◆ What this task involves ◆
Return each line of the records below in which the string "computer" turns up.

◆ Supplied data ◆
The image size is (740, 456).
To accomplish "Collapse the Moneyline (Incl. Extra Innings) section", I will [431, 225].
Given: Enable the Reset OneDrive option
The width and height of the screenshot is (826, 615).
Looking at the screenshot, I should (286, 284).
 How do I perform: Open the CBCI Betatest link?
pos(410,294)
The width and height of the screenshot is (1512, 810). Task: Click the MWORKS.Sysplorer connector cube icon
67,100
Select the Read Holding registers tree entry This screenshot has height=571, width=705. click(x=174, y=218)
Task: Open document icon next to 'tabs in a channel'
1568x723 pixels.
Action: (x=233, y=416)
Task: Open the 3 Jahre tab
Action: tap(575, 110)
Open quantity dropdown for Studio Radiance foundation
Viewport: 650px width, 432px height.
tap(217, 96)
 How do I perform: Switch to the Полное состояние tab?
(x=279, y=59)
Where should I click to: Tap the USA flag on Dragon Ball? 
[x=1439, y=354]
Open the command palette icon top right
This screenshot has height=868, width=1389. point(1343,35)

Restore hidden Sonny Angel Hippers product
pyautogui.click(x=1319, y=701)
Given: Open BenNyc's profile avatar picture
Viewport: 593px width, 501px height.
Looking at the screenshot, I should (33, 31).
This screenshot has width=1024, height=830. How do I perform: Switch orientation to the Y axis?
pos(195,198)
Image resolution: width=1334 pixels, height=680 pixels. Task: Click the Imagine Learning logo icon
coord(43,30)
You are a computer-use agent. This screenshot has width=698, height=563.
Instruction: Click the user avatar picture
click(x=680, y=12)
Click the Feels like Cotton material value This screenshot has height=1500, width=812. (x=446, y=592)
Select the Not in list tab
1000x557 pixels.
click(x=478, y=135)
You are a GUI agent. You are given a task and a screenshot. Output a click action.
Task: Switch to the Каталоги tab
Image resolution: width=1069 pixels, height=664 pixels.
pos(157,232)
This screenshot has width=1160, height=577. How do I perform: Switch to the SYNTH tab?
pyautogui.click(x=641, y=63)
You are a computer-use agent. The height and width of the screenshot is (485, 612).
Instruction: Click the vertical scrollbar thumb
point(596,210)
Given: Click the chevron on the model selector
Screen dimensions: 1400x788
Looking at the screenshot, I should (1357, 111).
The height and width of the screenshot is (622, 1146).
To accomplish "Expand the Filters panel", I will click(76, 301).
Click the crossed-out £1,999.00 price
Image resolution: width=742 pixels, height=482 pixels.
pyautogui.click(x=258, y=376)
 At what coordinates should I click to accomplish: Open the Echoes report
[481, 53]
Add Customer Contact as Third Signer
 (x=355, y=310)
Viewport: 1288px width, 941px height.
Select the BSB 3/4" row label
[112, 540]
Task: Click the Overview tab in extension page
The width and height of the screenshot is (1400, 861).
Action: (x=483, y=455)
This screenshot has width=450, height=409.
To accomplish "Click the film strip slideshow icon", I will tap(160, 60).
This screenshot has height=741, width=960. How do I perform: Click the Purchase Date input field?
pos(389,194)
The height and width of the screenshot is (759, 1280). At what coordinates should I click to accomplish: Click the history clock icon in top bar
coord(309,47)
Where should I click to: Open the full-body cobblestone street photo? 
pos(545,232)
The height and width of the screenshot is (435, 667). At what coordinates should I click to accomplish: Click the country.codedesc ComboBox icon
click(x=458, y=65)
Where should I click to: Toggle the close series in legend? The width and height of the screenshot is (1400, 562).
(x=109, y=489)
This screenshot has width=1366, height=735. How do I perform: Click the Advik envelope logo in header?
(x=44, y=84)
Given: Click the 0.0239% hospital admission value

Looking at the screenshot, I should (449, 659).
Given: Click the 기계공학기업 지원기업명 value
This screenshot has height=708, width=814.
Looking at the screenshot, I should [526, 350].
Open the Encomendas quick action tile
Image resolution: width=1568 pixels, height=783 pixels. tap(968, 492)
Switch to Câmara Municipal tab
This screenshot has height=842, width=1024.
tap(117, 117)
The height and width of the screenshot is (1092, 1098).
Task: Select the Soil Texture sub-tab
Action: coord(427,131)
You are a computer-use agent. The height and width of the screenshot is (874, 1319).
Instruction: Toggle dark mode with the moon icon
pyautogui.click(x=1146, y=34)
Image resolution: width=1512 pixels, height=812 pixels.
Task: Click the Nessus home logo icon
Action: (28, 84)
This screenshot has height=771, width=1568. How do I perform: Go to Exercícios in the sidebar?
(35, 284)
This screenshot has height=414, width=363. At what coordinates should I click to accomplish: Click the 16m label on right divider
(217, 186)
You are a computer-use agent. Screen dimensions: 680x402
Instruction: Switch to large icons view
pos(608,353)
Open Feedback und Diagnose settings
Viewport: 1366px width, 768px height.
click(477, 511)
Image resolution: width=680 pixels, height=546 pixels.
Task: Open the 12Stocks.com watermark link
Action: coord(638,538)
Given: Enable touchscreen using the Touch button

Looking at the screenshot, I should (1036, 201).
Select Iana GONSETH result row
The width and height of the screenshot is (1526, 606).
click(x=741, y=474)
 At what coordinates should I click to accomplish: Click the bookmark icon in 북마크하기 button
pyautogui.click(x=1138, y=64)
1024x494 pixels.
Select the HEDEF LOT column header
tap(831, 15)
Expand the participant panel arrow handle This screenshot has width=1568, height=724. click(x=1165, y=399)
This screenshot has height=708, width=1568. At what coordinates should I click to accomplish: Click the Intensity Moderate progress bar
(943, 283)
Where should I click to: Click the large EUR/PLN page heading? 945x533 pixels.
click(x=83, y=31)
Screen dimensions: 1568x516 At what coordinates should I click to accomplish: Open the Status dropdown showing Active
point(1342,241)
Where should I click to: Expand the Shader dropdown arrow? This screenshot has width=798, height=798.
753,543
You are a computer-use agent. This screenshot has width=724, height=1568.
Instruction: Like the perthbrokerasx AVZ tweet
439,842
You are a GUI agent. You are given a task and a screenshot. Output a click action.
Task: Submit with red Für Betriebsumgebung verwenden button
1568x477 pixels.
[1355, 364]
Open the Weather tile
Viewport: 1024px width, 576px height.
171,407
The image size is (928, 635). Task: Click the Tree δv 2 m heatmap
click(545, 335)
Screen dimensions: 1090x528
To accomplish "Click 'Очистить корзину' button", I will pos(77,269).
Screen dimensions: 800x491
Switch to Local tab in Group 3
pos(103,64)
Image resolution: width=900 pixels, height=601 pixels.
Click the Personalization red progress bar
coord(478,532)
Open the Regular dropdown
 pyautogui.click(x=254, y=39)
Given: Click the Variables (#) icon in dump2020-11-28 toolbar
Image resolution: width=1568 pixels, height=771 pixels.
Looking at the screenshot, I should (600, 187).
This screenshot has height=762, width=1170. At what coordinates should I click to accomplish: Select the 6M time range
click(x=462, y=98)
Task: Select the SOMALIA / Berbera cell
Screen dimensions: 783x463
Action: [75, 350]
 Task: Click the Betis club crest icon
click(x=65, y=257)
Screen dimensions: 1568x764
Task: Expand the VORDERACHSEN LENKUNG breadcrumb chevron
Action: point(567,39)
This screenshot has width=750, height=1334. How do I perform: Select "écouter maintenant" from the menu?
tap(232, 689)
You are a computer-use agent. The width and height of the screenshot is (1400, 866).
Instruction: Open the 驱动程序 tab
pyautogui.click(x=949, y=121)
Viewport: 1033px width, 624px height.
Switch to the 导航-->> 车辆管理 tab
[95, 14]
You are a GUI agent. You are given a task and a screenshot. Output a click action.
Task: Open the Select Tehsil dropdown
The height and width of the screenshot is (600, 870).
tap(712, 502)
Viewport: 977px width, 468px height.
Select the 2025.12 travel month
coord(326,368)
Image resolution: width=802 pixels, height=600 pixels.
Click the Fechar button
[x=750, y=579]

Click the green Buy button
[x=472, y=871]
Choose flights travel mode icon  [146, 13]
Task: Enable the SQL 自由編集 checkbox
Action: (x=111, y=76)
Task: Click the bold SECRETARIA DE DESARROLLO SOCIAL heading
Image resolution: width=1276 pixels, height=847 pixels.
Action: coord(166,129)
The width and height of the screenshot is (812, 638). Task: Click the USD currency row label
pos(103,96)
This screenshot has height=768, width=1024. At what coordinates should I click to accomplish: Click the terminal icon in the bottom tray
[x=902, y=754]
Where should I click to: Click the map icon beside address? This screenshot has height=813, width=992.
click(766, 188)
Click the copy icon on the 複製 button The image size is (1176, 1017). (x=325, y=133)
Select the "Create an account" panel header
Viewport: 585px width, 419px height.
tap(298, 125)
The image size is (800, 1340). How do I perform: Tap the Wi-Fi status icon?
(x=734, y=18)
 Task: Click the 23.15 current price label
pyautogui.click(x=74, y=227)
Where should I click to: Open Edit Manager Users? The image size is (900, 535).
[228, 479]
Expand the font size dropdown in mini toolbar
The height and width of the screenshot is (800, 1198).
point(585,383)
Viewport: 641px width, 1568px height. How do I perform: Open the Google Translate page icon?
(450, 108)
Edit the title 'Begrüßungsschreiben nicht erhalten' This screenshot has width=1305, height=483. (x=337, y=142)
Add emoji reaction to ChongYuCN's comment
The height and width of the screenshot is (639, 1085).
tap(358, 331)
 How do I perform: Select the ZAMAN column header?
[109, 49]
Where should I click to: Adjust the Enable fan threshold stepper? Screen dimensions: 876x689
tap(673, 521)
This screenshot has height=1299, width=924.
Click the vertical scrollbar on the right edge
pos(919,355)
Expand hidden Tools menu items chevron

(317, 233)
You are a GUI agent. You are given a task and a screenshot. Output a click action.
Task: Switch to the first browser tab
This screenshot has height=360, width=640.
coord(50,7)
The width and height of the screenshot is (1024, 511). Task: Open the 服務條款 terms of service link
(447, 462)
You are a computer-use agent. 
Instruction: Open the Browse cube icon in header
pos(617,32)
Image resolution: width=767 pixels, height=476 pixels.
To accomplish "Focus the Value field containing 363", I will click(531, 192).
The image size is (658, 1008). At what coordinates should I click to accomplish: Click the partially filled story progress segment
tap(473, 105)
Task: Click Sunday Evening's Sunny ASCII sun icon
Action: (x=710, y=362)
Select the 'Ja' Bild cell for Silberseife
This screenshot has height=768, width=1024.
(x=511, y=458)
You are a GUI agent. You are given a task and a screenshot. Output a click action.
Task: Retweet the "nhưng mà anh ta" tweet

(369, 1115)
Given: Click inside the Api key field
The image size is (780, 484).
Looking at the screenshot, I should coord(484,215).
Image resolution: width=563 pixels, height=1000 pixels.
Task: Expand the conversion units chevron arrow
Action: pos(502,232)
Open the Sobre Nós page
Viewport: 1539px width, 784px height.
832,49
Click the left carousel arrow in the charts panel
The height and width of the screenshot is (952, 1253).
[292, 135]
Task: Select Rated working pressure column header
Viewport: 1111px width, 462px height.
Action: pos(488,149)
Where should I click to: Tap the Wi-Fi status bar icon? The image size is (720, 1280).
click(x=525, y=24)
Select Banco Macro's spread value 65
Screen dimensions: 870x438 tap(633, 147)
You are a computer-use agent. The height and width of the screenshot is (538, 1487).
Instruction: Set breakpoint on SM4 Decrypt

◆ Exercise result ◆
You are a computer-use agent. This screenshot has width=698, height=563.
You are a computer-use agent. The height and width of the screenshot is (485, 612).
You are a computer-use agent. The height and width of the screenshot is (874, 1319).
You are a computer-use agent. Screen dimensions: 680x402
You are a computer-use agent. This screenshot has width=724, height=1568.
You are a computer-use agent. The width and height of the screenshot is (1400, 866).
You are a computer-use agent. 
You are a computer-use agent. The height and width of the screenshot is (538, 1487).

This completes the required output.